Clicked for the arboretum waterfront trail, stayed for the pink send. Which SBP??? I don't have chronic pain and would rather die than run six miles so respect

Daniel Sosebee's avatar

SBP Poplar! Here's the location if you wanna try it :) https://imgur.com/a/etfbhC2

Maia's avatar

This is an amazing story! Thank you for writing about your experience and congrats on pushing through

Daniel Sosebee's avatar

Thank you Maia!

Olly Cohen's avatar

Wow bravo, thanks for sharing. What a way to capture the fear spirals associated with deciding when to do more exercise. I relate personally

Ishaan's avatar

I wonder if some version of this would work for ADHD

Siebe's avatar

Yeah, this is very dangerous. There are indeed stories where it somehow resets the body (which doesn't mean that the fatigue and other symptoms were fake). But there are also plenty of stories where people end up bedbound with (very) severe ME/CFS after extreme overexertion. That is a condition you do NOT want yourself, or want to have in your conscience.

Also, there ARE clinical diagnostic criteria distinguishing ME/CFS from post-viral/idiopathic chronic fatigue, such as the International Consensus Criteria

https://pmc.ncbi.nlm.nih.gov/articles/PMC3427890/.

Graded Exercise Therapy is also the lowest-scoring therapy with highest harm rates in this re-analysis I did of a survey (n=4000 LC & ME /CFS patients). Yes a patient survey will have its biases but there's a real signal here:

https://viralpersistence.substack.com/p/re-analyzing-the-treatme-survey?utm_source=share&utm_medium=android&r=6rc6a

Daniel Sosebee's avatar

Thanks for the comment. My primary intention here was to report accurately on my own story, but also I would not want to mislead anyone, so I take these critiques seriously.

On the clinical diagnostic criteria in particular, I've updated my language as follows: "Furthermore, post-viral fatigue from mono and post-viral fatigue from COVID are not clinically distinguishable - they share symptoms, mechanisms, and even treatment recommendations." That's the actual claim I wished to make.

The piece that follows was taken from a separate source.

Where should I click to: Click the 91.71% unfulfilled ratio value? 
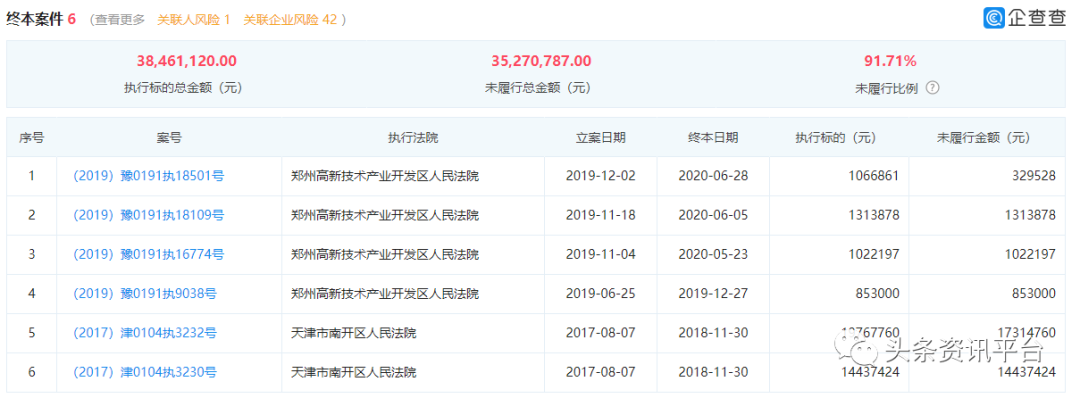pos(890,61)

On the GET result: In part I worry about selection bias as you mention, but also, I don't feel confident that my personal approach maps well to the styles of "GET" that a survey respondent might have tried. My own story has a lot of complexity - long periods of rest, long periods of gradually increasing exercise while being sensitive to symptoms and ramping down often, and then the recent periods of being less sensitive to symptoms. The whole time I was operating based on my own judgements and my own collected evidence about my physical abilities, as opposed to following a set schedule. So I take these studies seriously, but the resulting update to my personal risk models is limited.

While PEM risk was on my mind when I went on the run, I was also weighing the evidence I had collected of my personal exercise tolerance, and the significant potential rewards of proving certain kinds of symptoms to be surmountable. On reflection, I still believe that deciding to do the run was a reasonable choice, though it had its risks. As such, and given that I included all of the relevant personal context, I do not feel that I'm misleading people by sharing my story.

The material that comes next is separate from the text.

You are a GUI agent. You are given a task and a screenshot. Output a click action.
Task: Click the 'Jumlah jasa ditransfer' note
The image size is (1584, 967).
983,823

I'm still mulling if there's some extra caveat to include and what that would look like, but haven't settled on anything yet, and provisionally am fine just saying "here's the complete story, take what you will" and sticking with the current caveats.

With all that said, I still have a fair amount of uncertainty, so am open to further suggestions or disagreements.

> That is a condition you do NOT want yourself, or want to have in your conscience.

I completely agree and for that reason wish to stay open-minded and to keep learning.

Siebe's avatar

Thanks for the good faith reply and the update🙏🏻 Fair point on your approach being different from GET (even though I still think you took a big risk).

If you wish to dive more into the science, I think you'll find that the actual empirical basis for those false alarm/psychosomatic theories is remarkably thin/absent. A lot of citation circles and shoddy methodology. And actually, even 'placebo' is remarkably weak and of limited scope.

Best of luck to you and your health journey in any case!